The Catholic Church of the Sacred Heart is a Gothic Revival church which was completed in 1896 to a cruciform plan. It was designed by William Hague.

Saint Patrick's Church of Ireland Church, also a Gothic Revival church, built in 1764, with one tower. During renovations around 1880 a projecting porch, chancel and vestry were added.

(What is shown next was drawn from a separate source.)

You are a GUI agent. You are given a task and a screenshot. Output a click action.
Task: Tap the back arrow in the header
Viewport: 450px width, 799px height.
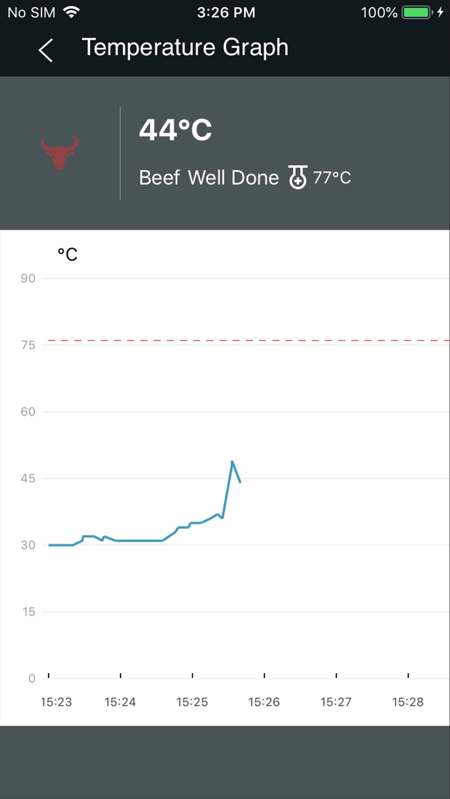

Saint Colman's Orthodox Church, of the Russian Orthodox Church Outside of Russia, is located on the Abbeyleix Road, approximately one mile outside Stradbally.

==Sport==
Local sports clubs include Stradbally GAA club (the local GAA club), and Stradbally Town A.F.C. (an association football (soccer) club).

==Notable people==
- Colm Begley, Australian rules and Gaelic football player
- Cecil Day-Lewis late Poet Laureate of the United Kingdom and father of actor Daniel Day-Lewis
- Delaney Brothers, after whom the Leinster Senior Football Trophy is named
- Kevin O'Higgins, Irish politician, was from Stradbally
- Walter Shanly, Canadian politician, came from Stradbally.

==See also==
- Oughaval
- List of steam fairs
- List of towns and villages in Ireland

==Notes==

a. According to Leinster Leader, Saturday, 11 April 1903 , Britain had to choose a different colour to its usual national colours of red, white and blue, as these had already been taken by Italy, Germany and France respectively. It also stated red as the color for American cars in the 1903 Gordon Bennett Cup.